## STATED TASK
Edit the rows from the line with "Launch Maverick game thumbnail" up to and including the line with "will [x=331, y=177].": change "help icon" to "info icon" and leave everything else as it is.

--- Begin EXERCISE MATERIAL ---

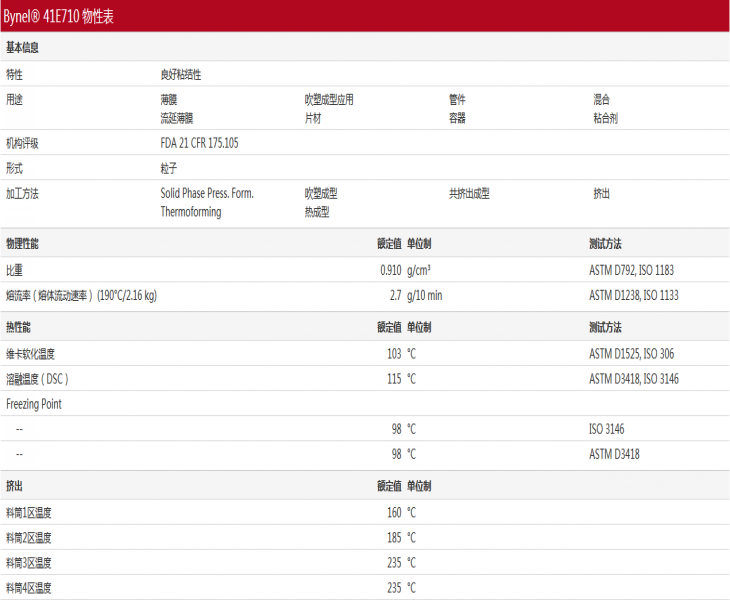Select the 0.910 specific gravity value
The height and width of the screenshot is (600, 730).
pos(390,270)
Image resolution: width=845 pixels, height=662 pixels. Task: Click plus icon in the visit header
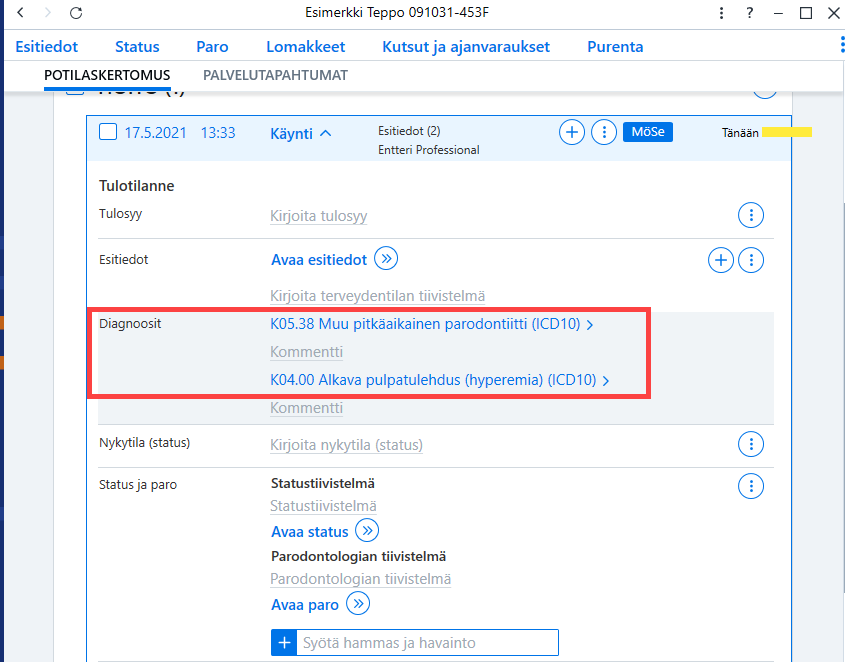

--- End EXERCISE MATERIAL ---
--- Begin EXERCISE MATERIAL ---

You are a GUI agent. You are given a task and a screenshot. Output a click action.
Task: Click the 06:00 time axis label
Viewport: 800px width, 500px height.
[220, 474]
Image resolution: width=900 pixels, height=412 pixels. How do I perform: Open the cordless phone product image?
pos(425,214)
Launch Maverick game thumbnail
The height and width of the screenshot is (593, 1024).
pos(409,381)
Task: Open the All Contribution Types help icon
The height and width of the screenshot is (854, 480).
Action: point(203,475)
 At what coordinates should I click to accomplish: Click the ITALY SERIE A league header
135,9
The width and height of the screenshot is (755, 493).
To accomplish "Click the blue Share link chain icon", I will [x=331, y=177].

--- End EXERCISE MATERIAL ---

## TASK ANSWER
Launch Maverick game thumbnail
The height and width of the screenshot is (593, 1024).
pos(409,381)
Task: Open the All Contribution Types info icon
The height and width of the screenshot is (854, 480).
Action: point(203,475)
 At what coordinates should I click to accomplish: Click the ITALY SERIE A league header
135,9
The width and height of the screenshot is (755, 493).
To accomplish "Click the blue Share link chain icon", I will [x=331, y=177].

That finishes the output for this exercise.